So here’s the scene. I am in a new dress sitting in a tent on a pier next to a nuclear submarine. I am in the back row, next to the last seat. Besides my husband and children, I only know one other person there and he is sitting out on the submarine. This is because my friend is stepping down as commander and we have been invited to the ceremony. Everyone is quiet. Directly behind me the entire crew of said sub is standing at attention.
Beside me is Ezra. He looks absolutely adorable. He is dressed in a little sweater vest and cords. Jay is on the other side of me in a suit. Sawyer is asleep in his arms.
We are being asked to rise for presenting of the colors. The band starts.
Ezra is 4 – just turned 4 two weeks before, as a matter of fact. He is also exhausted. We got into our hotel at about midnight. It is 10am. From the look on his little face I can tell he is weighting how much he dares test me. I can also tell he is making his decision to act out. I glare at him in warning.
Then he covers his ears starts to whine. He’s not a big fan of the National Anthem, I see. At least not on a chilly morning with less sleep than he’s used to – and he is never been a fan of loud noises. Drums included. I pick him up. He is heavy and my boots have high heels.
I can tell he has picked up on the fact that I am not to be messed with right now. Unfortunately, Ezra sees this as more of a challenge to which he must rise than a warning he must heed.
I am doing my very best to make sure he is still and quiet. There are other children there, yes, but of course they ARE being still and quiet. Ezra is quiet so far, but he is not still. He is still covering his ears, even though the band has stopped. He is squirming and totally distracting me. I am leaning over whispering platitudes and threats in his ear. This means that I cannot pay attention to what is going on. I am afraid it will soon become distracting to others. I am beginning to get exasperated.
The response is immediate. He stops squirming instantly and looks at me with longing in his little eyes.
I’ve got him now.
So I take it a step further and whisper quietly in my most firm and convincing voice. I give him a choice. He can be still and earn THREE Batman stickers starting right now. OR he can keep acting up and be taken out of the tent. I say this last part with full ominous warning – never being too specific about what I would do once I got him out there. I couldn’t do something that would make him yell and cry and disrupt the ceremony, of course. But HE doesn’t know that.

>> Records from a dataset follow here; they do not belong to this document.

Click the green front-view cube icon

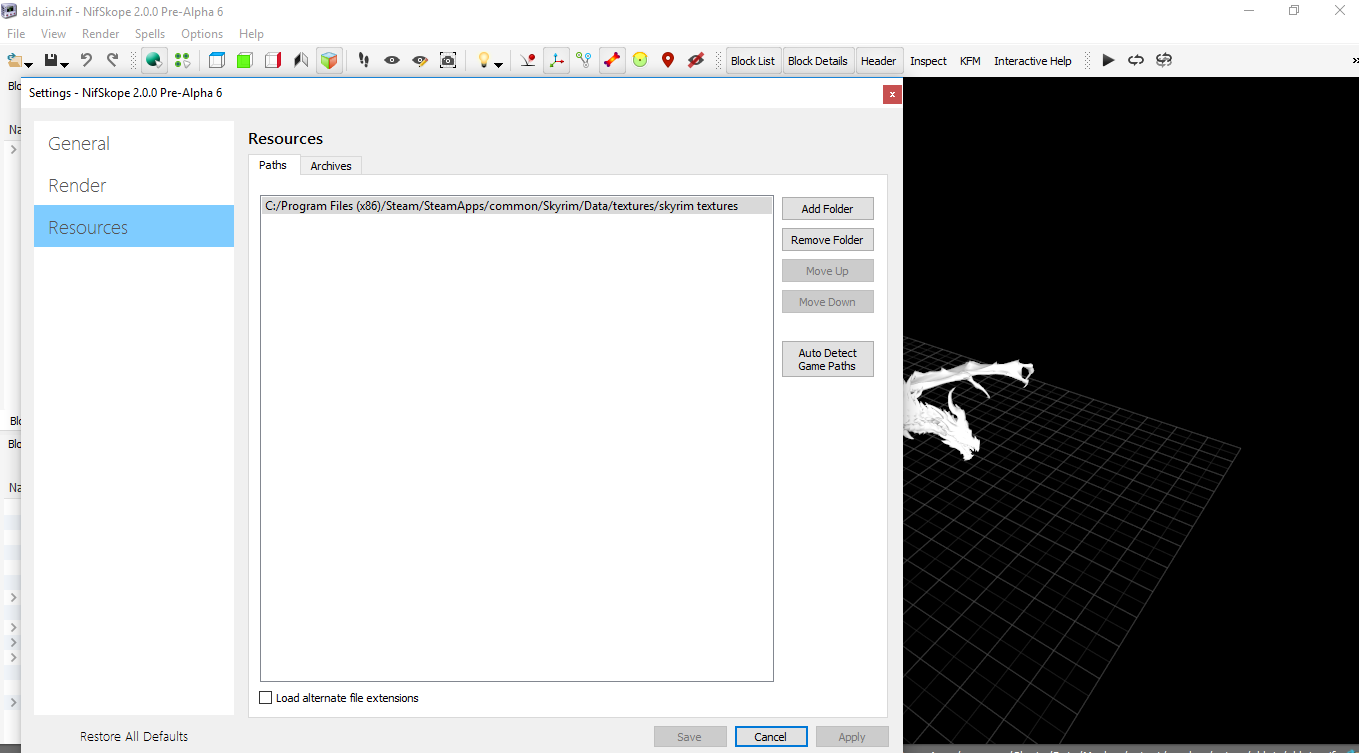pos(244,61)
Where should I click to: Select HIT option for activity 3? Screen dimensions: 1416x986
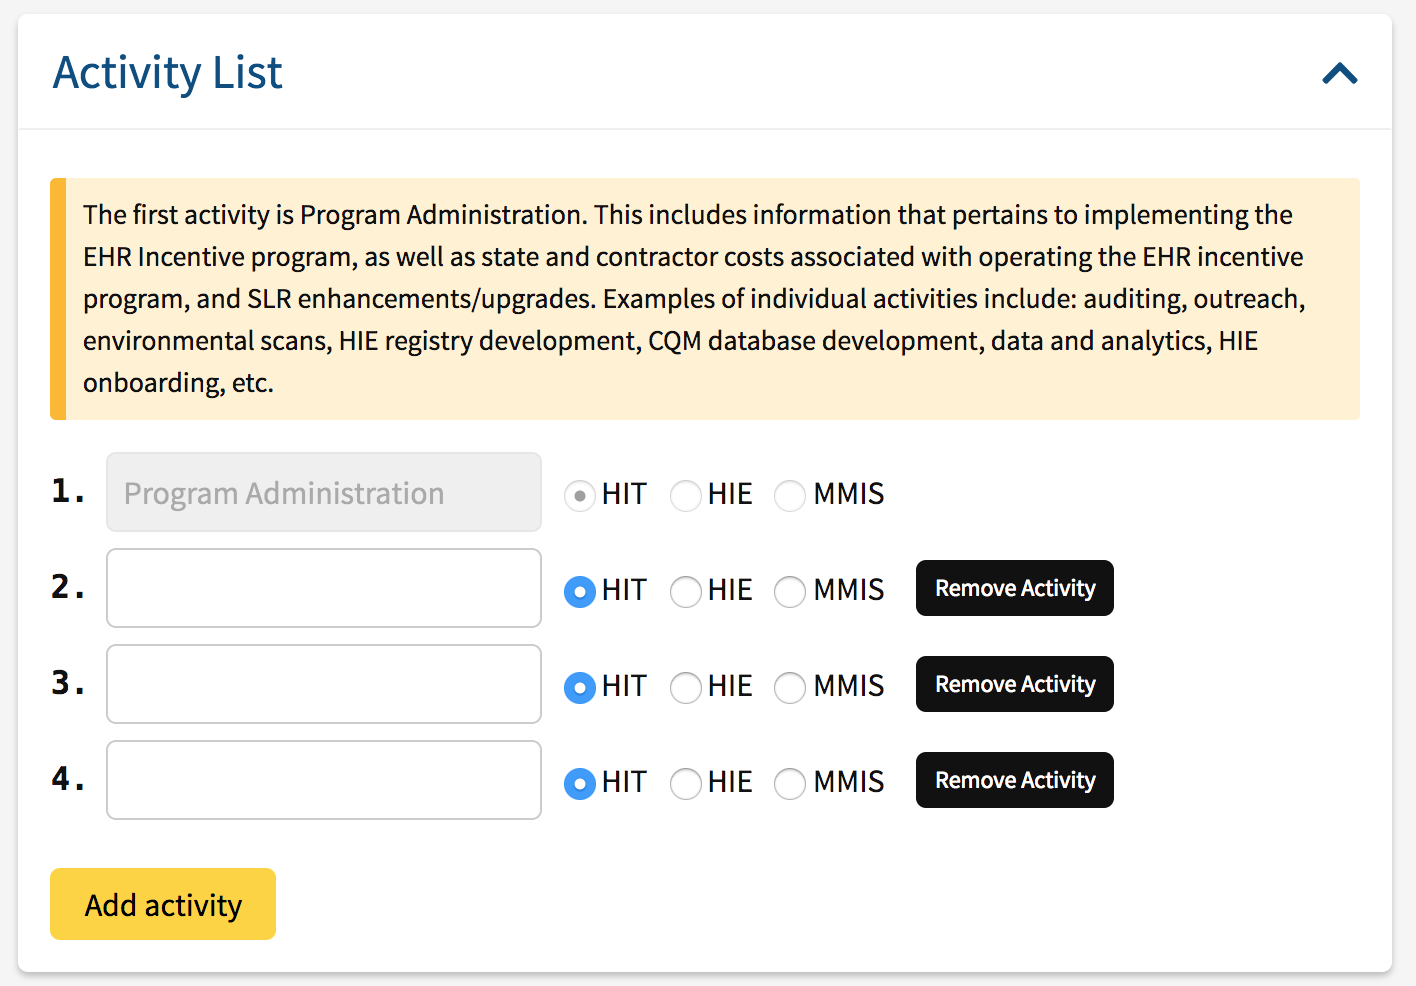click(x=580, y=688)
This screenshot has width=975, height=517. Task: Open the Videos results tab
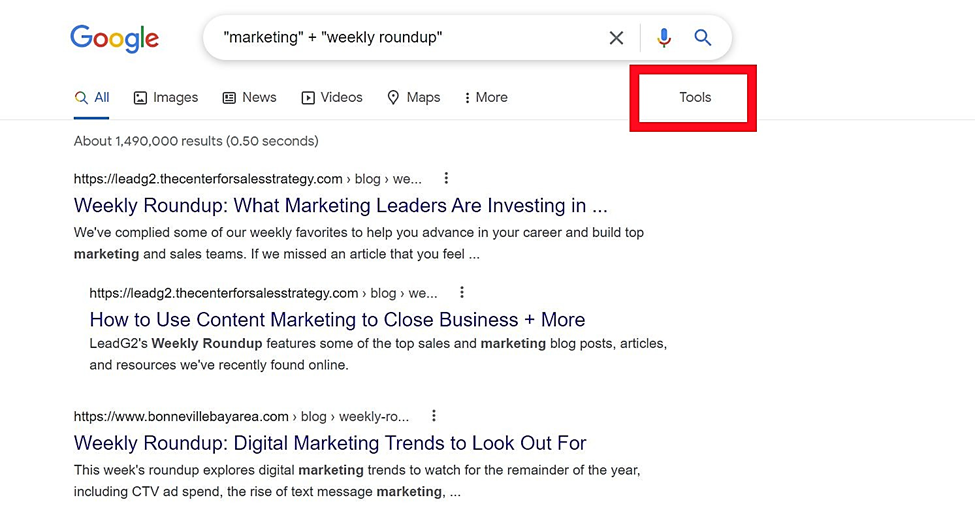[x=332, y=98]
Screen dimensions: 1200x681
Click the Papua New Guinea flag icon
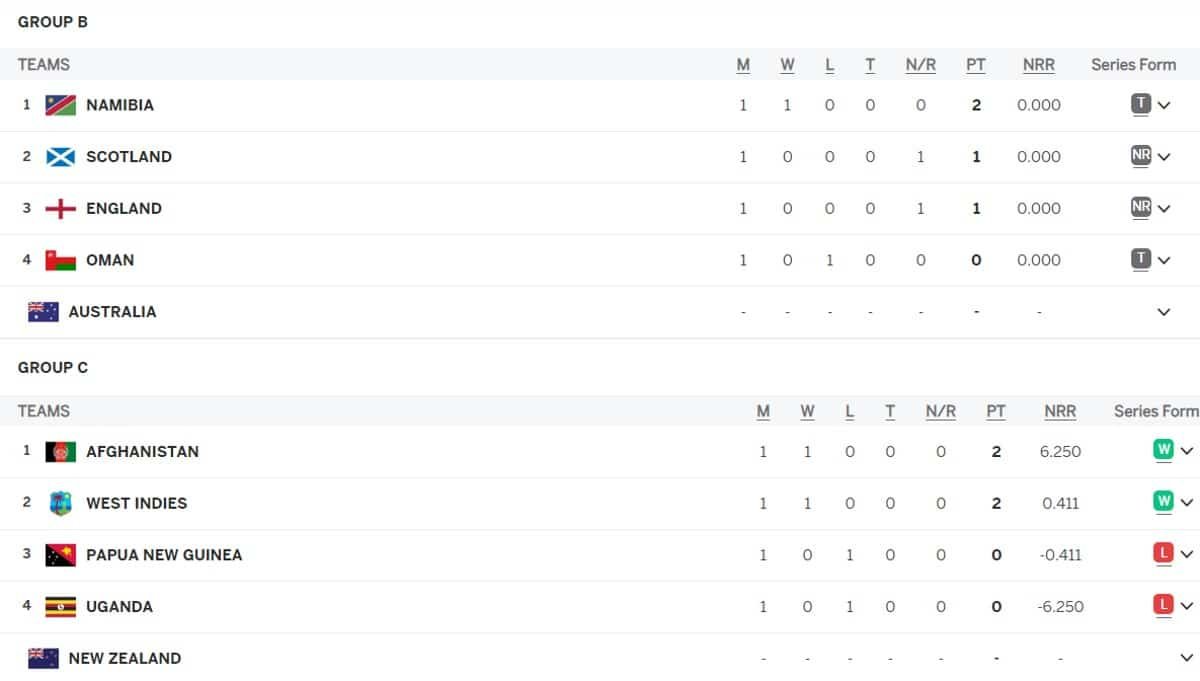(x=63, y=554)
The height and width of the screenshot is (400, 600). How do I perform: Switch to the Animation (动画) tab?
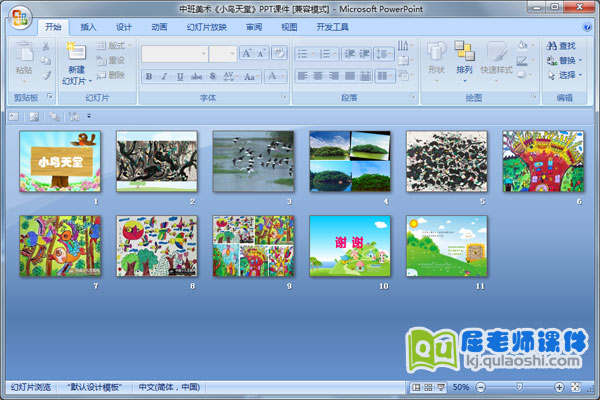[159, 27]
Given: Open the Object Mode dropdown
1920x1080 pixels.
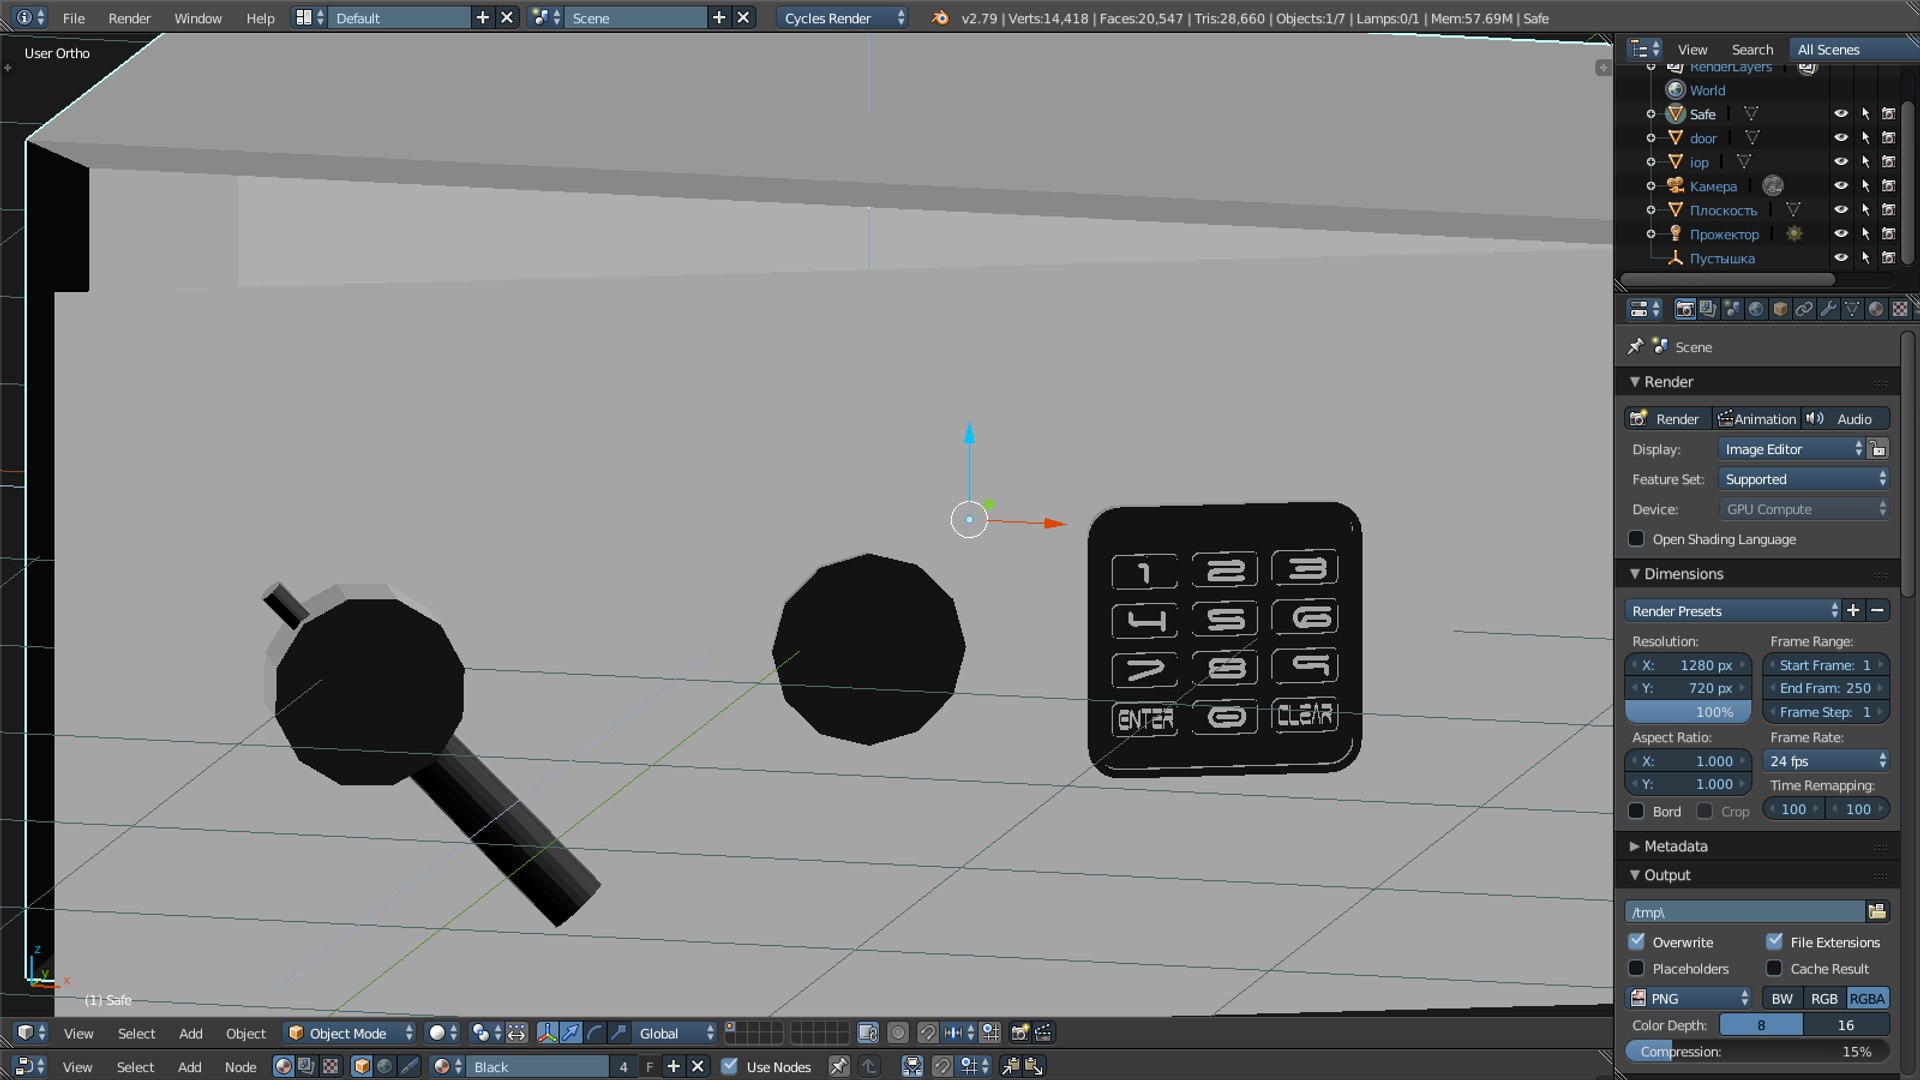Looking at the screenshot, I should [x=350, y=1033].
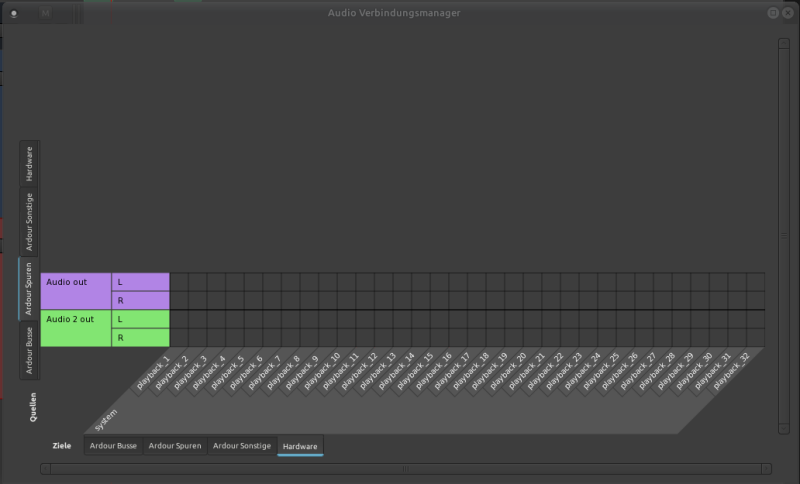Screen dimensions: 800x484
Task: Switch Ziele to the Ardour Busse tab
Action: 113,445
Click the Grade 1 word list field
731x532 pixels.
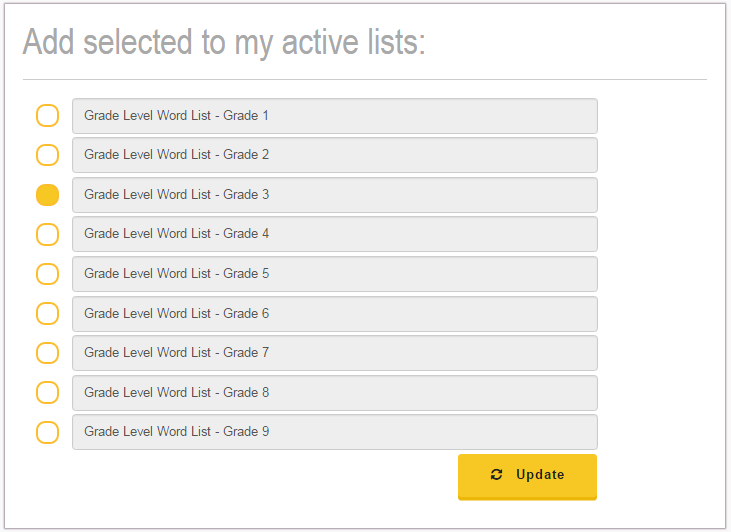pyautogui.click(x=334, y=116)
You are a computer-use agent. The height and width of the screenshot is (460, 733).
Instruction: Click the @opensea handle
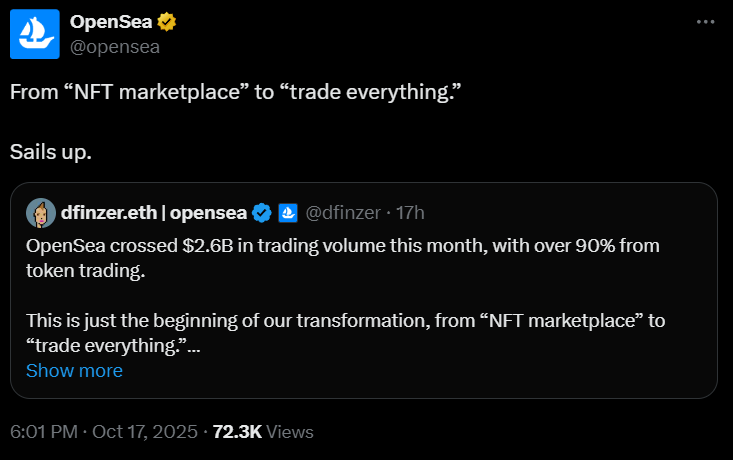click(x=115, y=46)
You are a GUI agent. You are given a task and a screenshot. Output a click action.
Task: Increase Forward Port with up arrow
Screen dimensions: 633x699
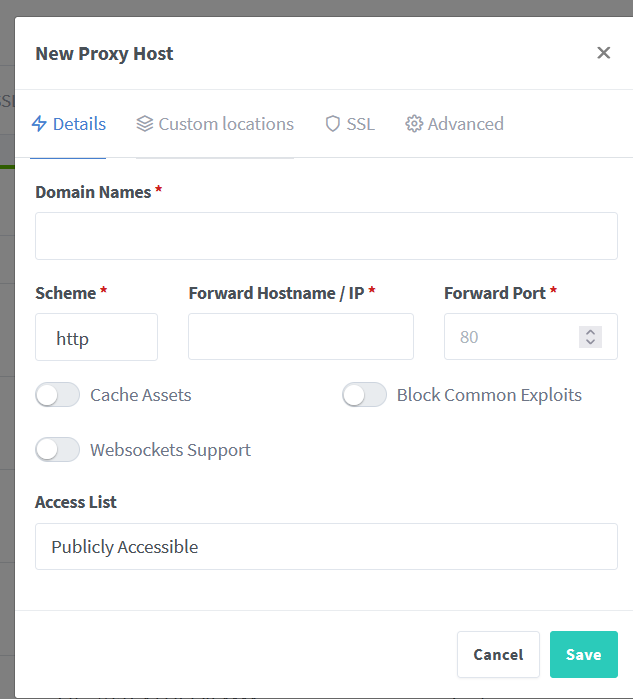(x=590, y=332)
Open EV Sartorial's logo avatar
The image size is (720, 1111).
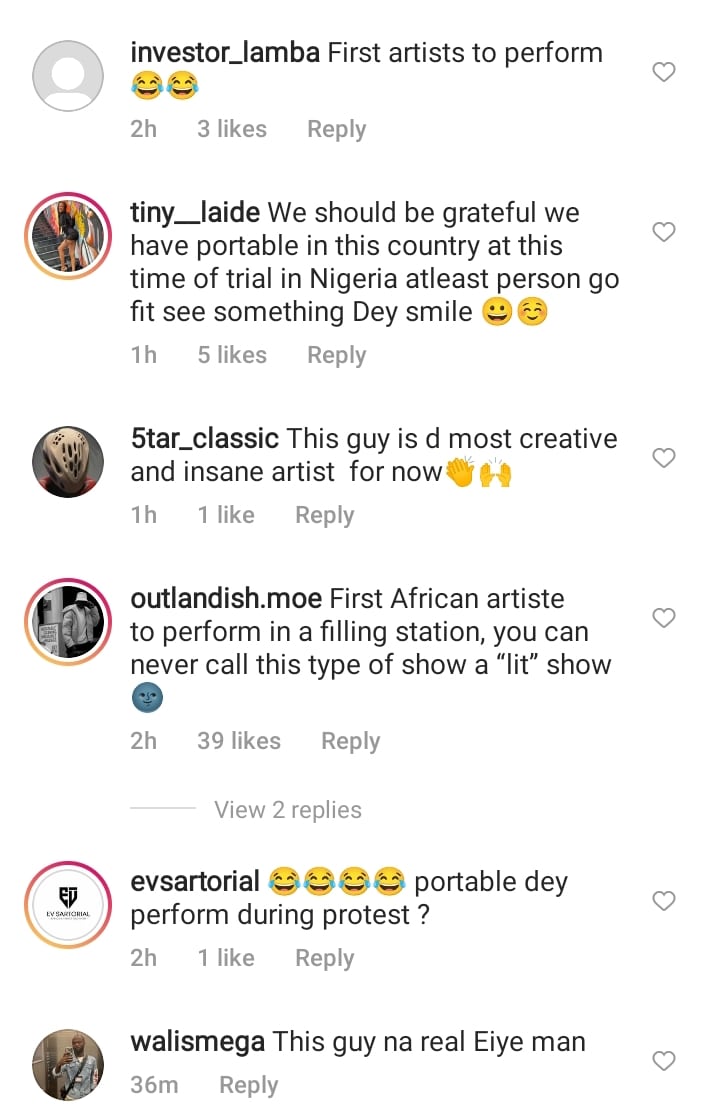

As a show of good faith I reach into my bag and pull out a sheet of stickers. He has lost the defiant look that precedes a direct challenge and is checking out the page. He instantly starts to pick out his three stickers. No, no. I hold up one finger. He is going to have to earn the other two. I’m milking this as long as I can. I put one sticker on the back of his hand. He rubs it, grins and sits back in his chair totally placated.
I smile in both relief and a bit of satisfaction at my quick parental thinking. I grabbed those stickers as an afterthought just before we walked out the door yesterday never thinking for a moment that they would be so useful.
I sit back able to pay attention for the first time just as my friend is introduced and starts his speech. He, of course, does an excellent job. I am glad to be here with my family. This is going to be a good day.
Who would have ever guessed? Crisis adverted by the cunning use of Batman stickers.